_Exercise aim_
Arrange every line of the data below as a Markdown table with the columns "Row" and "Line", numbering the rows and leaving out blank lines.

--- START ---

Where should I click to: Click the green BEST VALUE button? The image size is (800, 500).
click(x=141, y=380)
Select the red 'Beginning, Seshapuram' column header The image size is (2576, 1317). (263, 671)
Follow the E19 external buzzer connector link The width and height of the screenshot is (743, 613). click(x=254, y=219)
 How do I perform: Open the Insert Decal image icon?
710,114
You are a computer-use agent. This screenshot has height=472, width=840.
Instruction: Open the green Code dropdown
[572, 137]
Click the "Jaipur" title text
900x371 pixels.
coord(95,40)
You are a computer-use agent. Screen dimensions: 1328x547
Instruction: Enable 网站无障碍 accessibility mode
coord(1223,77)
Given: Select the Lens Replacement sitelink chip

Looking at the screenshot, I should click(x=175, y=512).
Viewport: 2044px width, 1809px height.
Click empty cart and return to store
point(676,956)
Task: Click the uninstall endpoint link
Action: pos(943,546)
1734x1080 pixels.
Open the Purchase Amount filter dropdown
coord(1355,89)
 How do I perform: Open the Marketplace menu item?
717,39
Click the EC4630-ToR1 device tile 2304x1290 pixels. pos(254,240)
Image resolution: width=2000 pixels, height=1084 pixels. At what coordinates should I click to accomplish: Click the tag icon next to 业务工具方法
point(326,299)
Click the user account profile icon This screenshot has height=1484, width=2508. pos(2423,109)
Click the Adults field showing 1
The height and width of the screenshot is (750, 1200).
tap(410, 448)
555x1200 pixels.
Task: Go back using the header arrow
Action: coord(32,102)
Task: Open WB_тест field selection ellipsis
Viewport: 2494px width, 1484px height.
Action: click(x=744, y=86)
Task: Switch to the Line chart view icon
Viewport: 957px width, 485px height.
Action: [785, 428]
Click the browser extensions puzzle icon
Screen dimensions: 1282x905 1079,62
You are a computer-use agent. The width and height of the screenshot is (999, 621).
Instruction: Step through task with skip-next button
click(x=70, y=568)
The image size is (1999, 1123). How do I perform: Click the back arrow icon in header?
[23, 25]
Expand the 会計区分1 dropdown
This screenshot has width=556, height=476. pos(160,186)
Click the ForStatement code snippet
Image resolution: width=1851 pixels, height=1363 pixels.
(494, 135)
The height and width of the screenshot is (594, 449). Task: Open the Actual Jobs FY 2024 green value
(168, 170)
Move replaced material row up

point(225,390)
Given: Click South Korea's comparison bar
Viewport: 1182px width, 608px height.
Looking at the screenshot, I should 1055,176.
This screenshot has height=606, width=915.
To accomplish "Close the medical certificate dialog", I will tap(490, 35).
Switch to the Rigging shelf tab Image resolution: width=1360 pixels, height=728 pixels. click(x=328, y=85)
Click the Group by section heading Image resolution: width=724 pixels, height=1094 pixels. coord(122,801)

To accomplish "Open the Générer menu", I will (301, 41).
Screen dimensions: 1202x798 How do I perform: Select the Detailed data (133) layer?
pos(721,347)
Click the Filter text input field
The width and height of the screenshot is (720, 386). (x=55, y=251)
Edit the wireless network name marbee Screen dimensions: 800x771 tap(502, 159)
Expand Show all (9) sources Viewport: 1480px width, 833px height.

--- END ---

_Result for this task_
| Row | Line |
|---|---|
| 1 | Where should I click to: Click the green BEST VALUE button? The image size is (800, 500). |
| 2 | click(x=141, y=380) |
| 3 | Select the red 'Beginning, Seshapuram' column header The image size is (2576, 1317). (263, 671) |
| 4 | Follow the E19 external buzzer connector link The width and height of the screenshot is (743, 613). click(x=254, y=219) |
| 5 |  How do I perform: Open the Insert Decal image icon? |
| 6 | 710,114 |
| 7 | You are a computer-use agent. This screenshot has height=472, width=840. |
| 8 | Instruction: Open the green Code dropdown |
| 9 | [572, 137] |
| 10 | Click the "Jaipur" title text |
| 11 | 900x371 pixels. |
| 12 | coord(95,40) |
| 13 | You are a computer-use agent. Screen dimensions: 1328x547 |
| 14 | Instruction: Enable 网站无障碍 accessibility mode |
| 15 | coord(1223,77) |
| 16 | Given: Select the Lens Replacement sitelink chip |
| 17 | Looking at the screenshot, I should click(x=175, y=512). |
| 18 | Viewport: 2044px width, 1809px height. |
| 19 | Click empty cart and return to store |
| 20 | point(676,956) |
| 21 | Task: Click the uninstall endpoint link |
| 22 | Action: pos(943,546) |
| 23 | 1734x1080 pixels. |
| 24 | Open the Purchase Amount filter dropdown |
| 25 | coord(1355,89) |
| 26 |  How do I perform: Open the Marketplace menu item? |
| 27 | 717,39 |
| 28 | Click the EC4630-ToR1 device tile 2304x1290 pixels. pos(254,240) |
| 29 | Image resolution: width=2000 pixels, height=1084 pixels. At what coordinates should I click to accomplish: Click the tag icon next to 业务工具方法 |
| 30 | point(326,299) |
| 31 | Click the user account profile icon This screenshot has height=1484, width=2508. pos(2423,109) |
| 32 | Click the Adults field showing 1 |
| 33 | The height and width of the screenshot is (750, 1200). |
| 34 | tap(410, 448) |
| 35 | 555x1200 pixels. |
| 36 | Task: Go back using the header arrow |
| 37 | Action: coord(32,102) |
| 38 | Task: Open WB_тест field selection ellipsis |
| 39 | Viewport: 2494px width, 1484px height. |
| 40 | Action: click(x=744, y=86) |
| 41 | Task: Switch to the Line chart view icon |
| 42 | Viewport: 957px width, 485px height. |
| 43 | Action: [785, 428] |
| 44 | Click the browser extensions puzzle icon |
| 45 | Screen dimensions: 1282x905 1079,62 |
| 46 | You are a computer-use agent. The width and height of the screenshot is (999, 621). |
| 47 | Instruction: Step through task with skip-next button |
| 48 | click(x=70, y=568) |
| 49 | The image size is (1999, 1123). How do I perform: Click the back arrow icon in header? |
| 50 | [23, 25] |
| 51 | Expand the 会計区分1 dropdown |
| 52 | This screenshot has width=556, height=476. pos(160,186) |
| 53 | Click the ForStatement code snippet |
| 54 | Image resolution: width=1851 pixels, height=1363 pixels. |
| 55 | (494, 135) |
| 56 | The height and width of the screenshot is (594, 449). Task: Open the Actual Jobs FY 2024 green value |
| 57 | (168, 170) |
| 58 | Move replaced material row up |
| 59 | point(225,390) |
| 60 | Given: Click South Korea's comparison bar |
| 61 | Viewport: 1182px width, 608px height. |
| 62 | Looking at the screenshot, I should 1055,176. |
| 63 | This screenshot has height=606, width=915. |
| 64 | To accomplish "Close the medical certificate dialog", I will tap(490, 35). |
| 65 | Switch to the Rigging shelf tab Image resolution: width=1360 pixels, height=728 pixels. click(x=328, y=85) |
| 66 | Click the Group by section heading Image resolution: width=724 pixels, height=1094 pixels. coord(122,801) |
| 67 | To accomplish "Open the Générer menu", I will (301, 41). |
| 68 | Screen dimensions: 1202x798 How do I perform: Select the Detailed data (133) layer? |
| 69 | pos(721,347) |
| 70 | Click the Filter text input field |
| 71 | The width and height of the screenshot is (720, 386). (x=55, y=251) |
| 72 | Edit the wireless network name marbee Screen dimensions: 800x771 tap(502, 159) |
| 73 | Expand Show all (9) sources Viewport: 1480px width, 833px height. |